Request = Format the material from the line containing "You are a GUI agent. The screenshot is 603×2576." up to and including the line containing "EN (190, 2562)" as a JSON list of strings, one string per line, omitting blank lines.

Task input =
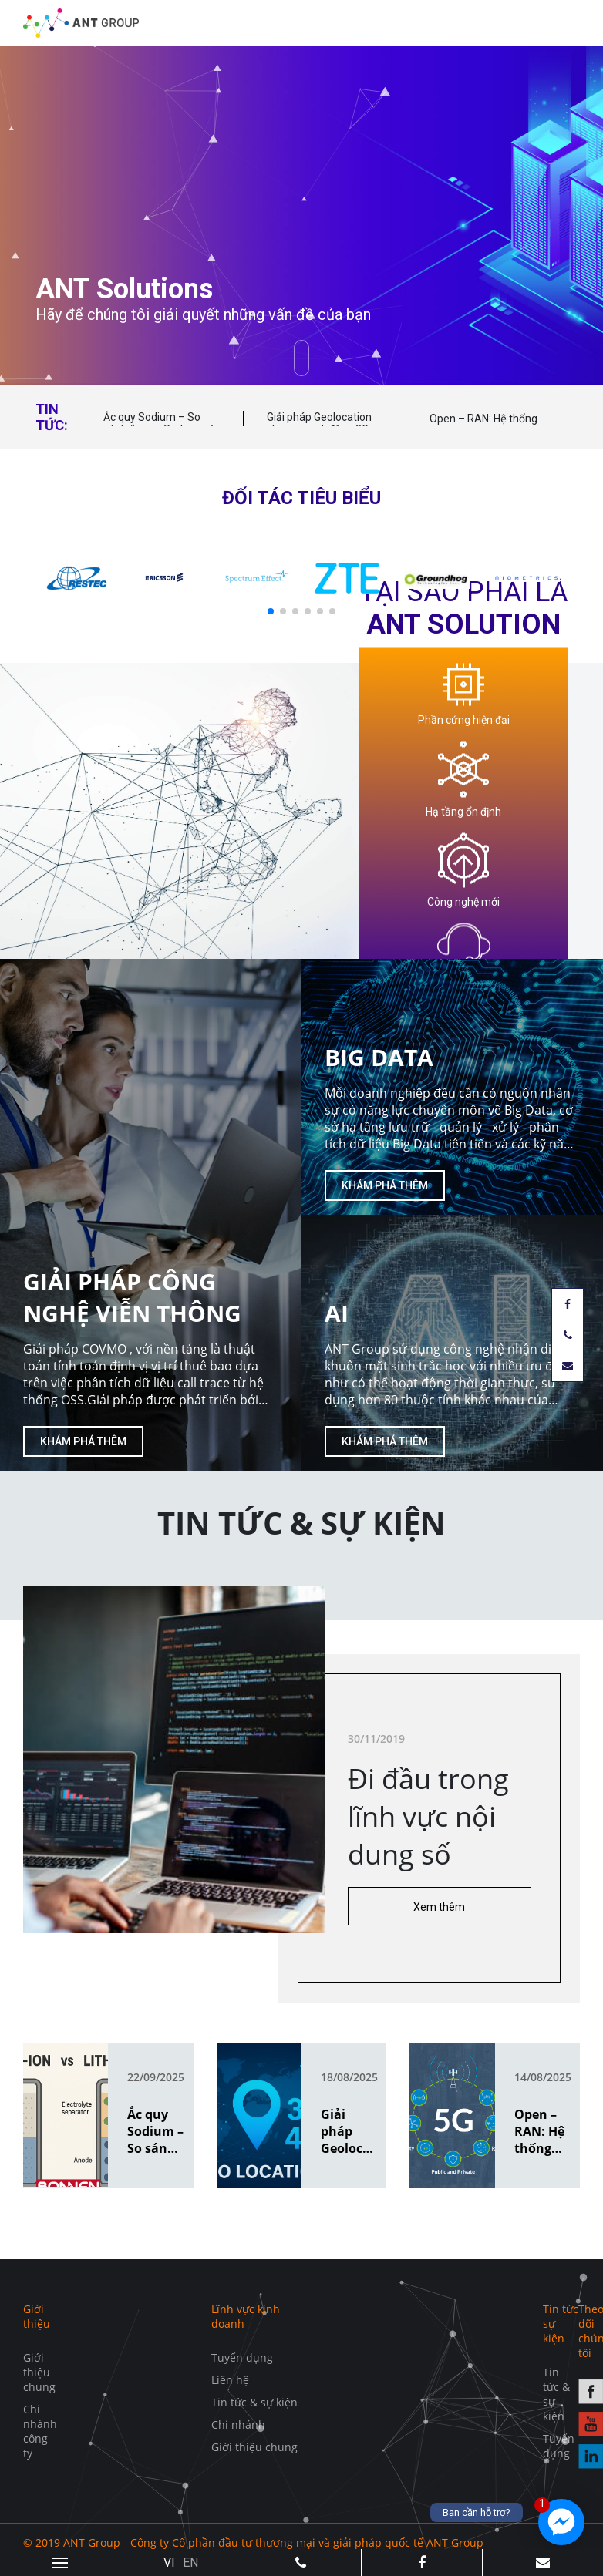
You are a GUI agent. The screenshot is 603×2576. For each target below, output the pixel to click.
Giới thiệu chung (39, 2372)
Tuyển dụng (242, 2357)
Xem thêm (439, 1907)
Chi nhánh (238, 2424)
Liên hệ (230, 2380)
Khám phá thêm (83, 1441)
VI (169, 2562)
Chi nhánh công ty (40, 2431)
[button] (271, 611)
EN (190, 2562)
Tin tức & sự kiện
* * *
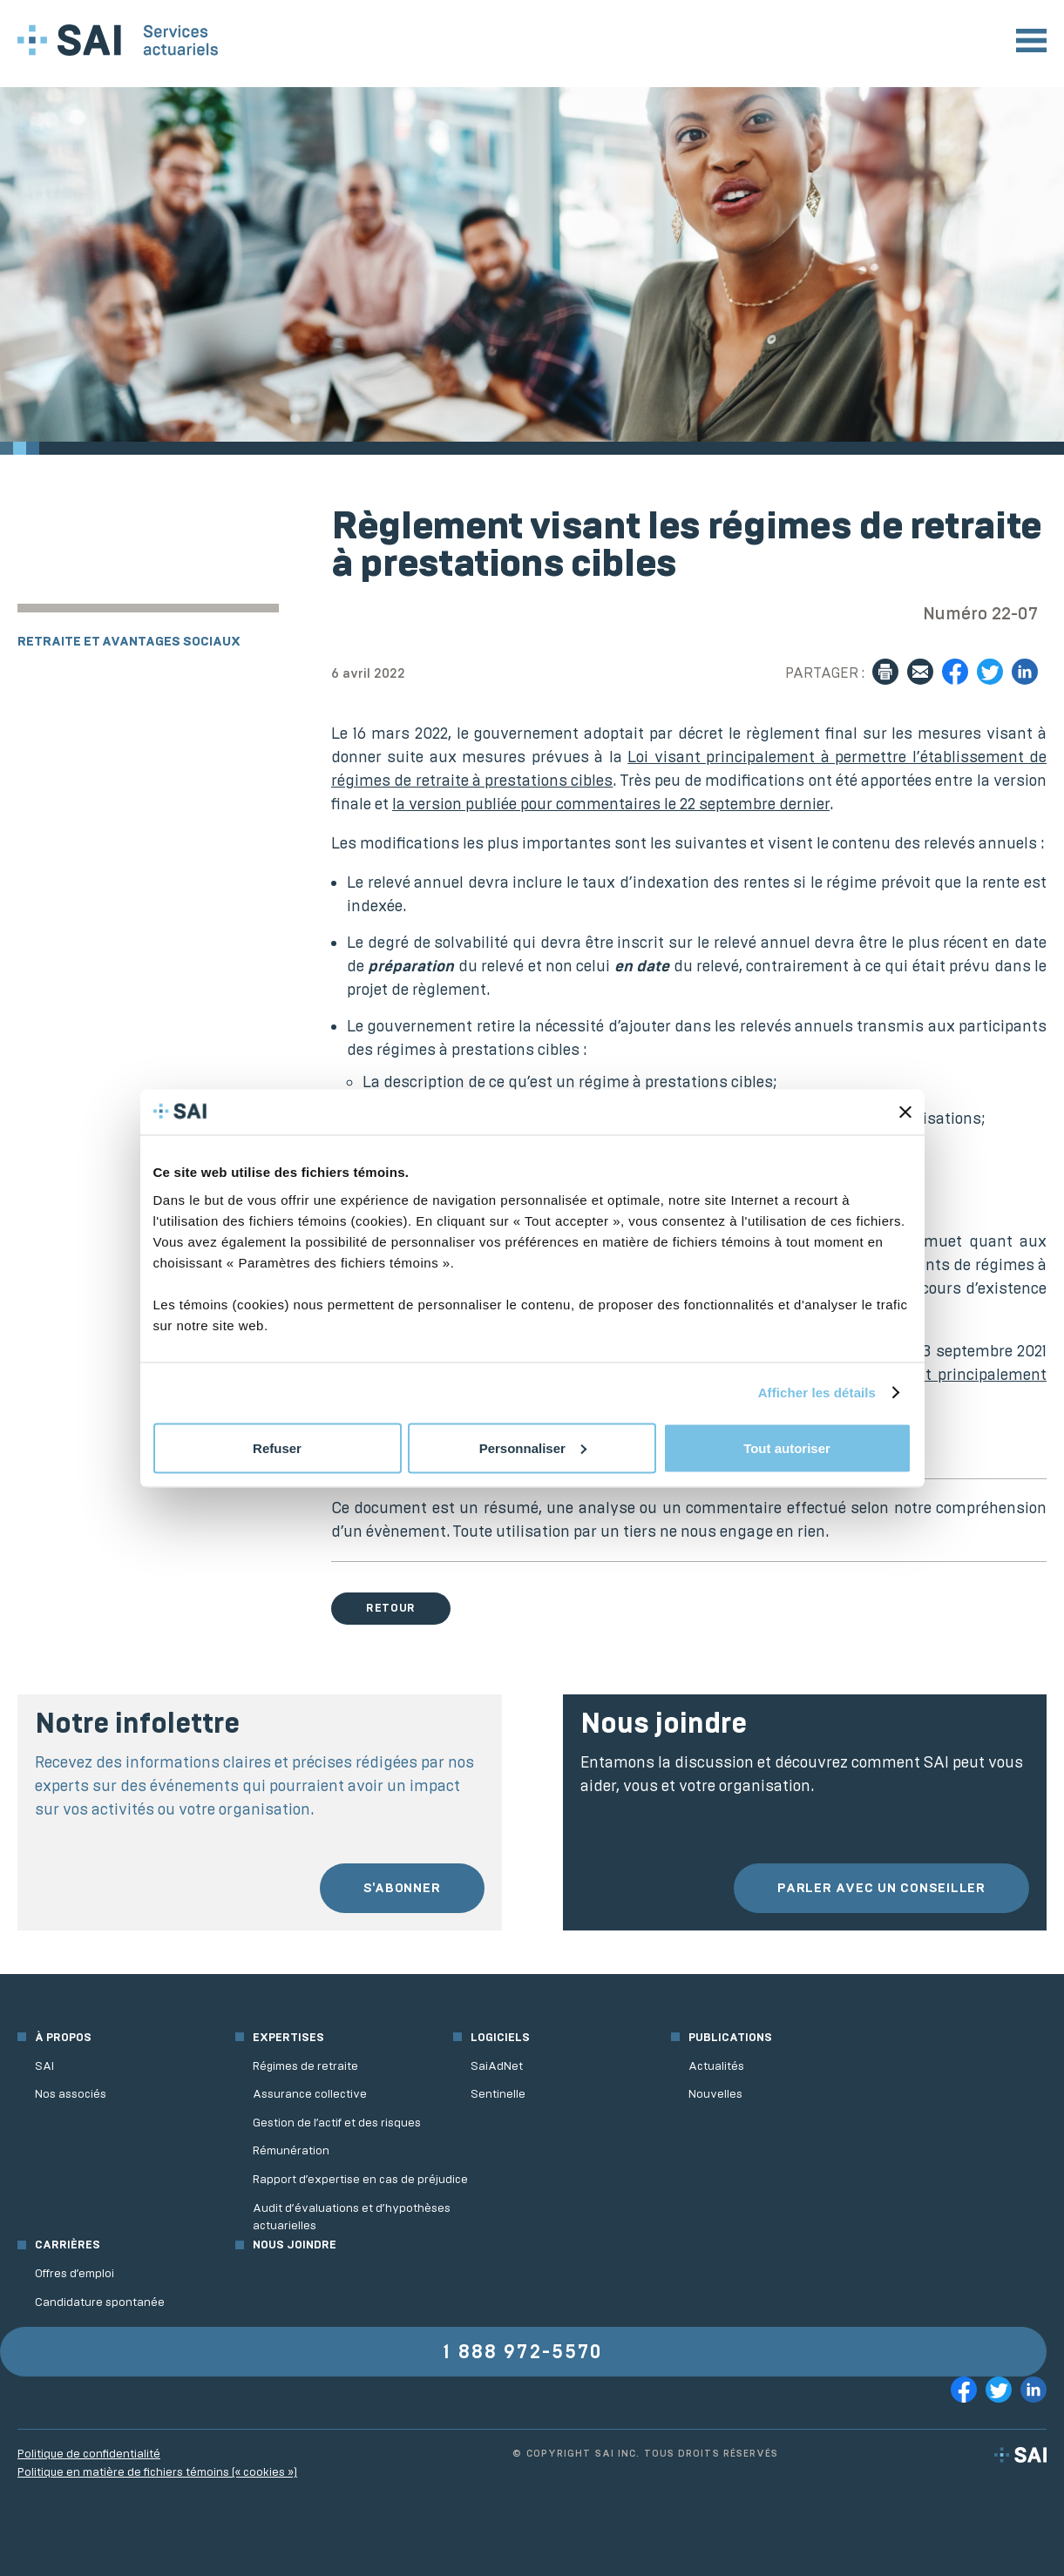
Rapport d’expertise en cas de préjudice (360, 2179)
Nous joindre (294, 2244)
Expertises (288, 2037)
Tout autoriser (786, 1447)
--
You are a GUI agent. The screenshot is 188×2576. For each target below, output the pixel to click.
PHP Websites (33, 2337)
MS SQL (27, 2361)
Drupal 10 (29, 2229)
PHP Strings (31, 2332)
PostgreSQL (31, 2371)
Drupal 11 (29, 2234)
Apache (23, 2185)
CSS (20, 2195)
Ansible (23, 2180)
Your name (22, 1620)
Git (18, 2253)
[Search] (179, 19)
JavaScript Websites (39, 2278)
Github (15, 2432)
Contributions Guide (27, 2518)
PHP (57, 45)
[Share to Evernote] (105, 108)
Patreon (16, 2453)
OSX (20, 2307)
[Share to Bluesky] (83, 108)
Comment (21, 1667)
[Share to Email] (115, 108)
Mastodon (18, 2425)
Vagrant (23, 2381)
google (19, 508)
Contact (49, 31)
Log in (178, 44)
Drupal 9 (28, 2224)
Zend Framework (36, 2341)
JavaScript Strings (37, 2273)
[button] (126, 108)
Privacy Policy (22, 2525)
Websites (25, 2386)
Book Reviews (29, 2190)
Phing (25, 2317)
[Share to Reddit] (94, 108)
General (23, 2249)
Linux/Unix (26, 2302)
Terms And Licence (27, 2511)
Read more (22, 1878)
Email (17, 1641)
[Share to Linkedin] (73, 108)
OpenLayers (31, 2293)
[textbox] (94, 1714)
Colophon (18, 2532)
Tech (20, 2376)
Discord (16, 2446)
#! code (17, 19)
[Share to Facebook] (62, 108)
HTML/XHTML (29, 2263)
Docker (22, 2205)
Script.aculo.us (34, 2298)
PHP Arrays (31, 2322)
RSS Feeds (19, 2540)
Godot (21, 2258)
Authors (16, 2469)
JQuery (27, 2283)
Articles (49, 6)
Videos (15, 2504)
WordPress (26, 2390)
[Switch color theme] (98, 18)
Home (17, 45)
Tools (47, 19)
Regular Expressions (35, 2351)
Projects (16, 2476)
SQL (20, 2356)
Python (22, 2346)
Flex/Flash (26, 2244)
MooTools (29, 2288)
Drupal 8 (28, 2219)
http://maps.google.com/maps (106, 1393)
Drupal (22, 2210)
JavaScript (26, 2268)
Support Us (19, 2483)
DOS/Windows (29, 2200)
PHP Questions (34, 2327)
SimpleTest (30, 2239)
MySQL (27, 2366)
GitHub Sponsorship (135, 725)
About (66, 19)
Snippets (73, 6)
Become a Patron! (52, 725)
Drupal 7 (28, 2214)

Task answer =
[
  "You are a GUI agent. The screenshot is 603×2576. For each target below, output the pixel to click.",
  "Giới thiệu chung (39, 2372)",
  "Tuyển dụng (242, 2357)",
  "Xem thêm (439, 1907)",
  "Chi nhánh (238, 2424)",
  "Liên hệ (230, 2380)",
  "Khám phá thêm (83, 1441)",
  "VI (169, 2562)",
  "Chi nhánh công ty (40, 2431)",
  "[button] (271, 611)",
  "EN (190, 2562)"
]